Is the abbreviation etc. or "and so on" acceptable in scientific writing papers?

  • 1
    On the usage of "etcetera" addresses the first part of your question explicitly and the second part implicitly.
    – RegDwigнt
    Nov 21, 2012 at 10:10
  • Scientific/technical: entirely acceptable. Courteous Formal, as in political, invitations, official speeches - not really.
    – SF.
    Nov 21, 2012 at 12:00

2 Answers 2


This is strictly a style manual question.
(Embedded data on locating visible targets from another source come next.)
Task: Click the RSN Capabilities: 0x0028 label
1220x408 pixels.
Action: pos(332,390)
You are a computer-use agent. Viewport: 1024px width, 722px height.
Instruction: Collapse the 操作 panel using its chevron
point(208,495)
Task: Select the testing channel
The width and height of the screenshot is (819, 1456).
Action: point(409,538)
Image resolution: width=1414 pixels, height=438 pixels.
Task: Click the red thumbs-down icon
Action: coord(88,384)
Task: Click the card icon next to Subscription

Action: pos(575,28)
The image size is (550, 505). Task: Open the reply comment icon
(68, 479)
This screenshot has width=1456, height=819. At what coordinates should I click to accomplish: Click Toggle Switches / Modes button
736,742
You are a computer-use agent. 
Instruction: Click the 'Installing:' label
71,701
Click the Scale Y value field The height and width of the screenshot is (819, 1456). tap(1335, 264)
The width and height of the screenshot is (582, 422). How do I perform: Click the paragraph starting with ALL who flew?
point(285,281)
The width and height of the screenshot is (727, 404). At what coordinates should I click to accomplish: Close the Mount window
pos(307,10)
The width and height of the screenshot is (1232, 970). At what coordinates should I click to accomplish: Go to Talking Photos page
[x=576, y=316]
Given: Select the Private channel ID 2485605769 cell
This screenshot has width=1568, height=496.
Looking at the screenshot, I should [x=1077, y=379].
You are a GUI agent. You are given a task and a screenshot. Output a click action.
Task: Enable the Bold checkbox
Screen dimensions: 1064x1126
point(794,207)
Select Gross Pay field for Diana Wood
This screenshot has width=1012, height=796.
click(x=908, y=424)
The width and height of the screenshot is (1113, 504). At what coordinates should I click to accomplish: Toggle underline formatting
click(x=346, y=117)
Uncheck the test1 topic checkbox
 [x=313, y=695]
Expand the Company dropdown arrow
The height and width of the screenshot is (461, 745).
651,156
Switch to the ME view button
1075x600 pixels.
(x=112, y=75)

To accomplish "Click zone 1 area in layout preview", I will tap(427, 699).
Some (very few) journals refuse to allow any abbreviations except for units of measure, e.g., "50 ml/kg"; others refuse to allow nonstandard abbreviations; still others have nothing to say about abbreviations except "spell them out the first time you use them and then consistently use them throughout the paper". Some journals allow "e.g.", others require "eg", and some specifically prohibit "e.g." (i.e., they say "Don't put these Latinate abbreviations in Italics". You have to look at the house style of the scientific journal you're asking to publish your paper, or else look at the style manual they require you to follow.

"And so on" isn't an abbreviation but a shorthand way of saying "and other items just like the few that preceded these words". Most scientific publishers will allow etc., e.g., i.e., viz., cf., ca., and so on, when they are appropriate. Don't overuse them, especially i.e.


If you look at the documents, etc. is used, but so on looks somewhat clumsy. It is a general term which shouldn't be used in scientific writing papers, I don't think.